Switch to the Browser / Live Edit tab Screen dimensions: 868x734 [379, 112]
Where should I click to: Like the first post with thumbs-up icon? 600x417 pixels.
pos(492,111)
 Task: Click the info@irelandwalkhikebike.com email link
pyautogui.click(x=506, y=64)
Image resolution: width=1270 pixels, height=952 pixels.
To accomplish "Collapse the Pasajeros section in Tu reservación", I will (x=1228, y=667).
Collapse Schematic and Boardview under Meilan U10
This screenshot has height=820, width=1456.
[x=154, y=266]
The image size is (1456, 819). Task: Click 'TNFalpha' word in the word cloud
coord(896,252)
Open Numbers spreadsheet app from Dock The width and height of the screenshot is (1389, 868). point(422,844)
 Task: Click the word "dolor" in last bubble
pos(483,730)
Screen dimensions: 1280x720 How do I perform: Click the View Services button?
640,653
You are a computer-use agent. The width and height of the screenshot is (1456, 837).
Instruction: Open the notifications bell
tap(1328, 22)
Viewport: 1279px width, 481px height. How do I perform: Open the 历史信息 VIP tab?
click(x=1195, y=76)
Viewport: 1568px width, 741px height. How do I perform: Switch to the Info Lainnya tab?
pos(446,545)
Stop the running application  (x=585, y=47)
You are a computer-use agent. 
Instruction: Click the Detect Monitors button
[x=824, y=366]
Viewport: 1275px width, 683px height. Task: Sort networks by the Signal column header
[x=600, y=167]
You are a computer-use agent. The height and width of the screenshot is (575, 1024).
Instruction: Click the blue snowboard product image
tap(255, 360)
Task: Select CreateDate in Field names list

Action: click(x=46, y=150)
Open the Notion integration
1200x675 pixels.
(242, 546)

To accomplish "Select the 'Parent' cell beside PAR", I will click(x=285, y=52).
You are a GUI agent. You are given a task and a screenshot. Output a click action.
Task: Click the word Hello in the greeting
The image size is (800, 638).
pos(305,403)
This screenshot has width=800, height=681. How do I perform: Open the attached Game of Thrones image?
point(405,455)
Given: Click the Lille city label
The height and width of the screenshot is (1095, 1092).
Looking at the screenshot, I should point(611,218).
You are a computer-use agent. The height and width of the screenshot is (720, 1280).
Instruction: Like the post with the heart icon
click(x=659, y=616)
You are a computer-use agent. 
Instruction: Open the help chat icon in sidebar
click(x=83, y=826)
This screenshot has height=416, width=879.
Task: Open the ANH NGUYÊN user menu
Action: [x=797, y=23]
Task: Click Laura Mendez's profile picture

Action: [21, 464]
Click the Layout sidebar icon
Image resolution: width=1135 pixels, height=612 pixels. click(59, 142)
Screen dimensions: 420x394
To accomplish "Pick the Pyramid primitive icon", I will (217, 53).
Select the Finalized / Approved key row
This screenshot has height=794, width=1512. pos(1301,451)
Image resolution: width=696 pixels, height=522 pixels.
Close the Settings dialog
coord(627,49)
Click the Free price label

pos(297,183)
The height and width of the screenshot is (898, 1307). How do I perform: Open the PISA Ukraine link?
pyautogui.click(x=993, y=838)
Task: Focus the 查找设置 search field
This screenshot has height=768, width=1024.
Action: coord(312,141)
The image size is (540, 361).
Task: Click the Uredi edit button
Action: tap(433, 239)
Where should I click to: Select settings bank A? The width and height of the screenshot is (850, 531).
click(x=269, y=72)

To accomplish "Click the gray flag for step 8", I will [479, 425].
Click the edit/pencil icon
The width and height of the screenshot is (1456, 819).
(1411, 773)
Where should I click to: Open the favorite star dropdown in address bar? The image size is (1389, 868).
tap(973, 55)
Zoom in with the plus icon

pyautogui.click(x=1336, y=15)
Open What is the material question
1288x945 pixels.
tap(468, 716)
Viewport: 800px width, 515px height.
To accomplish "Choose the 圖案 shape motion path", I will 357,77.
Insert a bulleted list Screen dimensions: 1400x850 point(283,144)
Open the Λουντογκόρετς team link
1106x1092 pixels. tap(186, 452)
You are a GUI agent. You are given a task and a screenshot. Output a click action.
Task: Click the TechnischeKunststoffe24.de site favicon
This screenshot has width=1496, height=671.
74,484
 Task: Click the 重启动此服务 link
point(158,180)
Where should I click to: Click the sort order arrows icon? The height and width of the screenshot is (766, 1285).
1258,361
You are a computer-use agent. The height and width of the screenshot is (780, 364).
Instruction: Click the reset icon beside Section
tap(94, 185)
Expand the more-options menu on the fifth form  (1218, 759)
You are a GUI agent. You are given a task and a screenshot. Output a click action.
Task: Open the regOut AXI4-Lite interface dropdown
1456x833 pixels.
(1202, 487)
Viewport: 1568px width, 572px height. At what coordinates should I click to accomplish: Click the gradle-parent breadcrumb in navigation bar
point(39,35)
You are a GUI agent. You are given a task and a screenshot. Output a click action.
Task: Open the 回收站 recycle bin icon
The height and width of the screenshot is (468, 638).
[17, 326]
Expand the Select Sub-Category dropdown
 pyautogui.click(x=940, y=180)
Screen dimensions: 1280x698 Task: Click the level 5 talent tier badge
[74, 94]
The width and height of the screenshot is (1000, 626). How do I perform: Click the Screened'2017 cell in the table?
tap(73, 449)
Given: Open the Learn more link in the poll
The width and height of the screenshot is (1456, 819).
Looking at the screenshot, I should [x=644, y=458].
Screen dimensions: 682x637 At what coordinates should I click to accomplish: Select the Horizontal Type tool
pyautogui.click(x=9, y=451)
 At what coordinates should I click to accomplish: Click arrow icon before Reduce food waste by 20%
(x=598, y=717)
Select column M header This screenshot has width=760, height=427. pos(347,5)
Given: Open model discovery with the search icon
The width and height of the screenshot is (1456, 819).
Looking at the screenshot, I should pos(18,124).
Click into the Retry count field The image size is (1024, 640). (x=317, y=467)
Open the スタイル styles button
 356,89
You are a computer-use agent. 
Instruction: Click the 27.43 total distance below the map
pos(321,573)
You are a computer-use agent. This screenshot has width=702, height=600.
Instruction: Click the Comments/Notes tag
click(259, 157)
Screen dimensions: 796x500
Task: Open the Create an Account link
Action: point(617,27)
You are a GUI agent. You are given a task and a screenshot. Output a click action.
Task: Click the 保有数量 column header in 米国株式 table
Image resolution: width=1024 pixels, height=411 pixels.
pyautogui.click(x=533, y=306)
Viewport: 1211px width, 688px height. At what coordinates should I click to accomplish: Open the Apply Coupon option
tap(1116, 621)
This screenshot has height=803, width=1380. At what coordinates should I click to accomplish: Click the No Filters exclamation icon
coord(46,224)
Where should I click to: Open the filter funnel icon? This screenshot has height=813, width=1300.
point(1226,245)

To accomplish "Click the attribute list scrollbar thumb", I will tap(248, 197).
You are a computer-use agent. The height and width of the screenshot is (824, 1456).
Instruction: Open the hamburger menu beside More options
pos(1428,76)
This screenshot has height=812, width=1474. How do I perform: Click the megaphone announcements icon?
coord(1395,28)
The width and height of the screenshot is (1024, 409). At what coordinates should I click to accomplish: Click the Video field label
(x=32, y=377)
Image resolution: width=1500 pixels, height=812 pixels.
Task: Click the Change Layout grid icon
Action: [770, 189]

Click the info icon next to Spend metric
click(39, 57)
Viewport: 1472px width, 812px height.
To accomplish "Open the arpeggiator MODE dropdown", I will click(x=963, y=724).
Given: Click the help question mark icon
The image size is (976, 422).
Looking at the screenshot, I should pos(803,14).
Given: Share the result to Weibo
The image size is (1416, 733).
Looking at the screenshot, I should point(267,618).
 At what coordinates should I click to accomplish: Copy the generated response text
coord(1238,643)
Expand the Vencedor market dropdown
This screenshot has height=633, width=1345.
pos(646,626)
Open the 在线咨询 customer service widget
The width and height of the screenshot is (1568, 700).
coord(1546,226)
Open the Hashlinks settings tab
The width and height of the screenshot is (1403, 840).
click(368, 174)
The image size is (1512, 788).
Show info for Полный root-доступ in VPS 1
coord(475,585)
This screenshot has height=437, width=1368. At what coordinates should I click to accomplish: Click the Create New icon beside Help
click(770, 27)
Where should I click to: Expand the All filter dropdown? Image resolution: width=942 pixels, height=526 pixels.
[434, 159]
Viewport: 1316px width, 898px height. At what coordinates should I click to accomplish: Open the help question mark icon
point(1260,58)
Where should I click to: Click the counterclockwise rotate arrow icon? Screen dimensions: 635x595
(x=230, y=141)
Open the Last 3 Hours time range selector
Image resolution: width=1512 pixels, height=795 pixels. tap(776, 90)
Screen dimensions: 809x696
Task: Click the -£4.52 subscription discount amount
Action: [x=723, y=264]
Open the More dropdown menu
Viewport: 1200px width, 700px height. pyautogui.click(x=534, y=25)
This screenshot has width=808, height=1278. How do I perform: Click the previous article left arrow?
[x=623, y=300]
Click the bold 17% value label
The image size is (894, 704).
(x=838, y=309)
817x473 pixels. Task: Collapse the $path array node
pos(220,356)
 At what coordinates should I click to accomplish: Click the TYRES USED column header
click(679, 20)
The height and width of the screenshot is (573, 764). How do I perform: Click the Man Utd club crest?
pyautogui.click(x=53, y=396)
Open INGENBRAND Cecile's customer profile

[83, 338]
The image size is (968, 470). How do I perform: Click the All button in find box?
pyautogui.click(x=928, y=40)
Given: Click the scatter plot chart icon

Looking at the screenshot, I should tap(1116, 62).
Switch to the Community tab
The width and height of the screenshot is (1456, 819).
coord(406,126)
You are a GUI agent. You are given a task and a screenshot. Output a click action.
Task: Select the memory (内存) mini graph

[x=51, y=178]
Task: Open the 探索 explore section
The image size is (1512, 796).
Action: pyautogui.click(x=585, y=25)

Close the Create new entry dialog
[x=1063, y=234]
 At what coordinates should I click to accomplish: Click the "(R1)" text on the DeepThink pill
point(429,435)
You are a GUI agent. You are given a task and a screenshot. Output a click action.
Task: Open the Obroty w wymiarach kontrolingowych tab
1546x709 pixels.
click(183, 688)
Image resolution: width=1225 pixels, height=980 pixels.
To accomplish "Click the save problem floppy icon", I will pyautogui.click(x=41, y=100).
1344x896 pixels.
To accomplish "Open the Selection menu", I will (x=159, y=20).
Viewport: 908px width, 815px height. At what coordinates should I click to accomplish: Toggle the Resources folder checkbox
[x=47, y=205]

________________________________________

### [THE EXERCISE]
Return, unchanged, the lines of the material starting at the one that contains "Viewport: 1211px width, 688px" and ending at the one that contains "click(368, 174)".

### [RESPONSE TO THIS TASK]
Viewport: 1211px width, 688px height. At what coordinates should I click to accomplish: Open the Apply Coupon option
tap(1116, 621)
This screenshot has height=803, width=1380. At what coordinates should I click to accomplish: Click the No Filters exclamation icon
coord(46,224)
Where should I click to: Open the filter funnel icon? This screenshot has height=813, width=1300.
point(1226,245)

To accomplish "Click the attribute list scrollbar thumb", I will tap(248, 197).
You are a computer-use agent. The height and width of the screenshot is (824, 1456).
Instruction: Open the hamburger menu beside More options
pos(1428,76)
This screenshot has height=812, width=1474. How do I perform: Click the megaphone announcements icon?
coord(1395,28)
The width and height of the screenshot is (1024, 409). At what coordinates should I click to accomplish: Click the Video field label
(x=32, y=377)
Image resolution: width=1500 pixels, height=812 pixels.
Task: Click the Change Layout grid icon
Action: [770, 189]

Click the info icon next to Spend metric
click(39, 57)
Viewport: 1472px width, 812px height.
To accomplish "Open the arpeggiator MODE dropdown", I will click(x=963, y=724).
Given: Click the help question mark icon
The image size is (976, 422).
Looking at the screenshot, I should pos(803,14).
Given: Share the result to Weibo
The image size is (1416, 733).
Looking at the screenshot, I should point(267,618).
 At what coordinates should I click to accomplish: Copy the generated response text
coord(1238,643)
Expand the Vencedor market dropdown
This screenshot has height=633, width=1345.
pos(646,626)
Open the 在线咨询 customer service widget
The width and height of the screenshot is (1568, 700).
coord(1546,226)
Open the Hashlinks settings tab
The width and height of the screenshot is (1403, 840).
click(368, 174)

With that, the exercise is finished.